**Dataset content**
----

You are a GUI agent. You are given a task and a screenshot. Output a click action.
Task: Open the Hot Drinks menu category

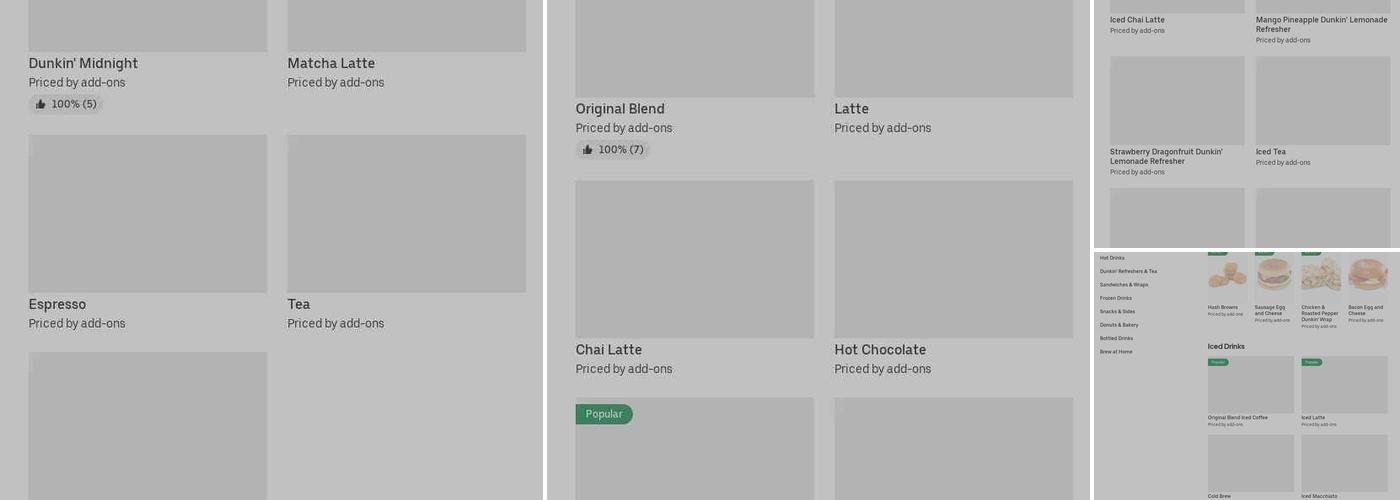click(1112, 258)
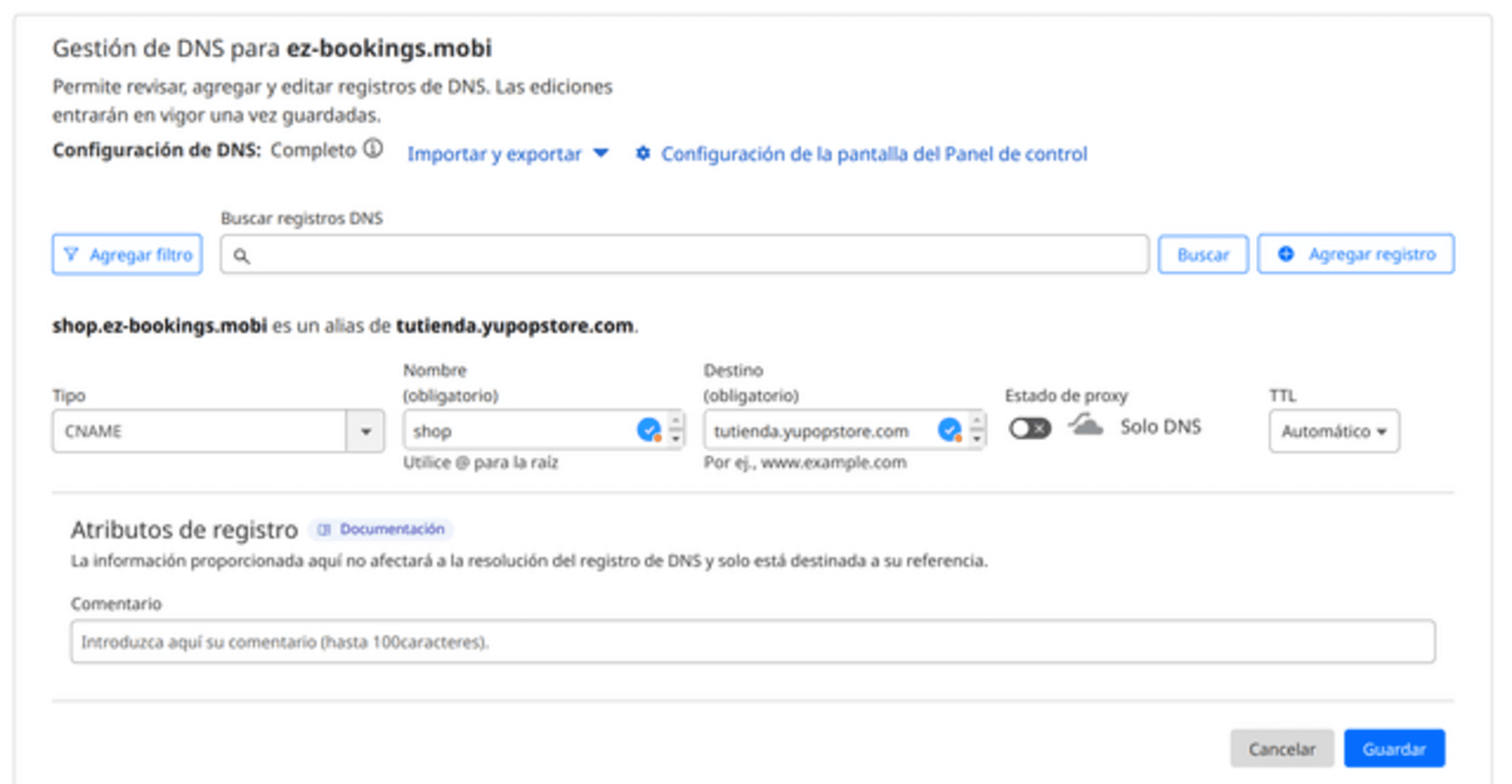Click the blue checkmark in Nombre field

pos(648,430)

----

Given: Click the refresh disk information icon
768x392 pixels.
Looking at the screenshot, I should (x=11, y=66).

----

Gather every line of the data above that contains the string "screenshot", copying each one unchanged. Case counts.

You are a GUI agent. You are given a task and a screenshot. Output a click action.
Looking at the screenshot, I should (x=11, y=66).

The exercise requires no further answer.